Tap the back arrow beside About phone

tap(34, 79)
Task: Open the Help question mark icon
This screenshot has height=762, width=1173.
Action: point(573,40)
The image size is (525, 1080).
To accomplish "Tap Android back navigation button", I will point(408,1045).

══════════

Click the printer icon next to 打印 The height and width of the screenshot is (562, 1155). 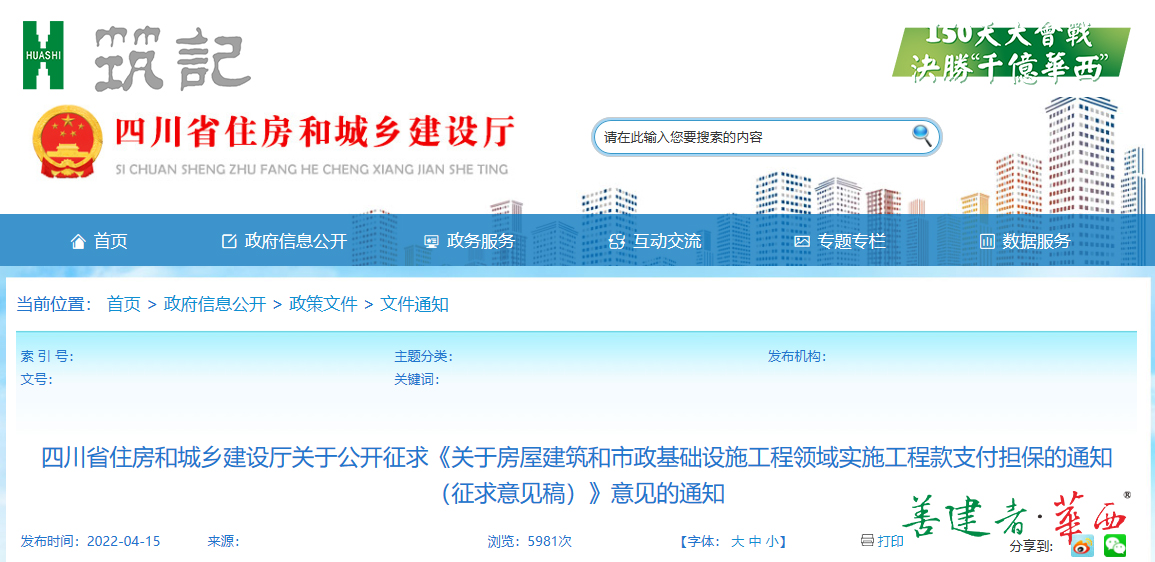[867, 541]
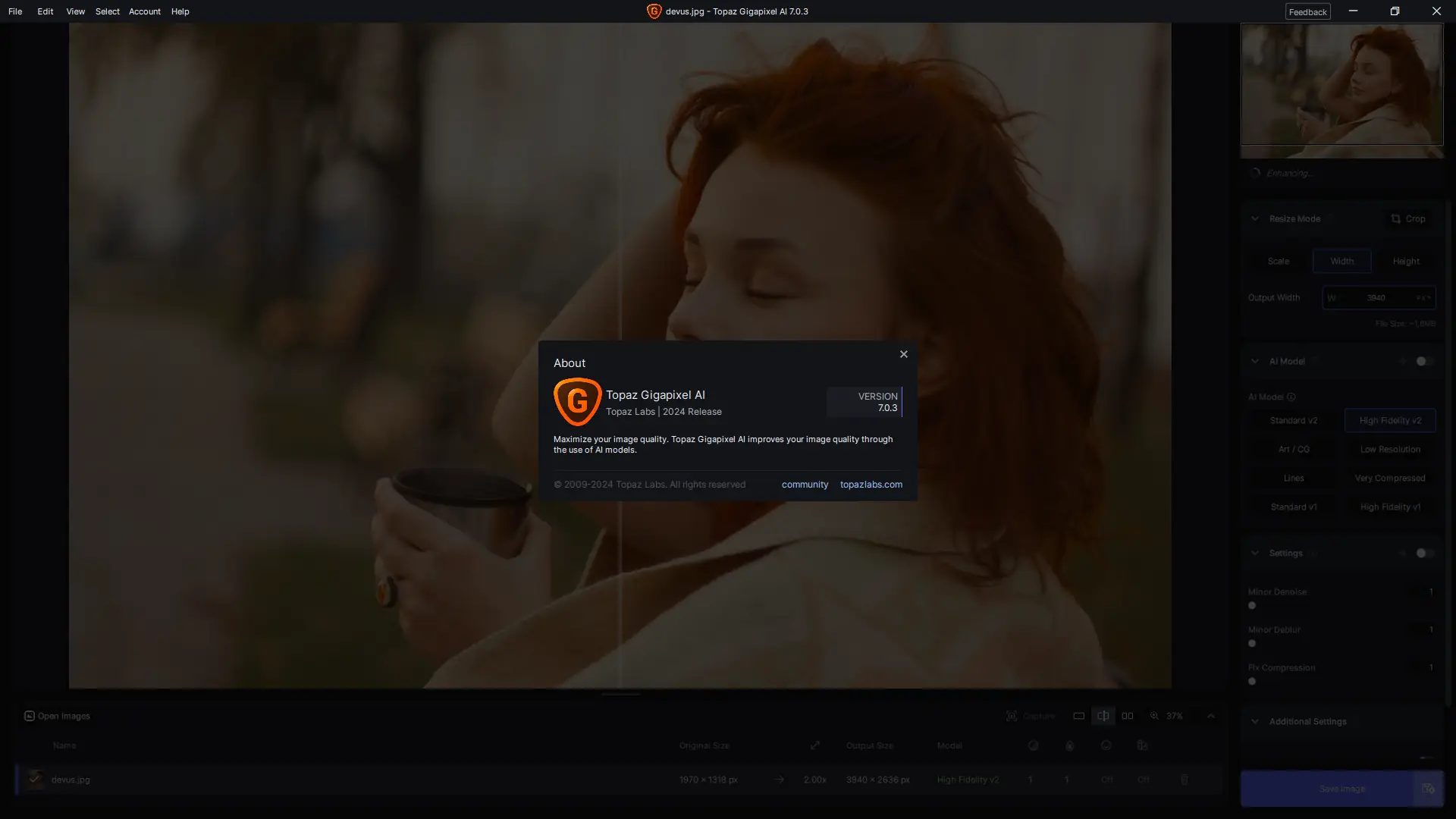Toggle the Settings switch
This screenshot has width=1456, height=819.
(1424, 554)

══════════

WHAT THE TASK REQUIRES — Can you print the rows from the one containing "The image size is (525, 1080)." through the one containing "I will point(408,1045).", both ends included, word for word and with nothing else?

ANSWER TO THIS TASK —
The image size is (525, 1080).
To accomplish "Tap Android back navigation button", I will point(408,1045).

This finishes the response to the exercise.